Hospital procurement and supply chain systems now need to be even more closely integrated into hospital systems. The use of non-NHS staff will increase concerns over “conflict of interest” for trusts since there are medicine budgets worth millions of pounds involved. Careful and continual close management is essential to ensure adherence to governance arrangements. The risk is so high that a complete understanding of how this specific conclusion was reached by Lord Carter should be circulated before any trust considers implementation. This would help explain why the additional risks should be taken and where the savings, if any, can be gained.

Infrastructure services should remain core

The Carter report makes reference to pharmacy “infrastructure services” with a view to considering what is the most cost-effective method to deliver each of these services, including provision by a third party. However, there are strong arguments that many of these should remain core services, especially the medicines supply service. These arguments do not appear to have been considered by Lord Carter in his report. What we do know is that the service failures in the supply chain caused by manufacturers and distributors continue to cause concern and, as a result, deliver an unwarranted high level of shortages (e.g. lorazepam and cefuroxime injections). Also, the poor quality service of some commercial home care providers will be at the forefront of many chief pharmacists’ minds following events in 2013–2014 where the service of one homecare provider in particular was so poor that a patient safety alert had to be issued[5].

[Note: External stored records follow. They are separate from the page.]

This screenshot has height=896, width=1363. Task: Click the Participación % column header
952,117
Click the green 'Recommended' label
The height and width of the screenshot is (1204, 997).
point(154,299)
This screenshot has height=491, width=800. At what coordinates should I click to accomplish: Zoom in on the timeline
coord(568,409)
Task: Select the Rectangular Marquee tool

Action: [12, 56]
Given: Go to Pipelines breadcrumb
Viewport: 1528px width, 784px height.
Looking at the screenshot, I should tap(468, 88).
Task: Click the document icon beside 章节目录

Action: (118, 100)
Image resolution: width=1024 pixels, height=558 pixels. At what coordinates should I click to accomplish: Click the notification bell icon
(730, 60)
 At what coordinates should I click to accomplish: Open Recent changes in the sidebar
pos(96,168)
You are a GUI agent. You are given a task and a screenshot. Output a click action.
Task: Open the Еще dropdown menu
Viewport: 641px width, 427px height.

An efficient medicine supply service, as well as other “infrastructure services”, are essential and should continue to be treated as a core part of any hospital pharmacy service. These services will need to be carefully nurtured and resourced in order to maximise outputs. Crude and ill-managed benchmarking of services will not provide the savings required.

Allan Karr is a management consultant at Karr Consultancy Ltd (formerly pharmacy business services manager, UCL Hospitals NHS Trust and member of the Pharmaceutical Market Support Group).

Citation: Jizak DOI: 10.1211/PJ.2016.20201554

Readers' comments (1)

  • While the critique of Lord Carter's report is welcome, highlighting some of the contradictions and issues with benchmarking, it is a shame that the author missed the opportunity to say that the truth lies somewhere in between. I agree that the report downplays and perhaps downgrades some of the key operational functions of hospital pharmacy services. There is no doubt we are still judged as a service primarily by our ability to get the right medicine, to the right place at the right time. But what resonated with me from Carter's report is that there is too much 'unwarranted' variation in how we do things. Hospital pharmacy services need to modernise and transform to ensure that our processes and the technology we use consistently reflects that of a modern service tasked with complex procurement, logistics and quality control. There will always have to be a close link between the clinical and the operational in healthcare but for future sustainability of the NHS and perhaps of the pharmacy profession, I agree with Carter in that we need to focus our efforts on the former by modernising the latter.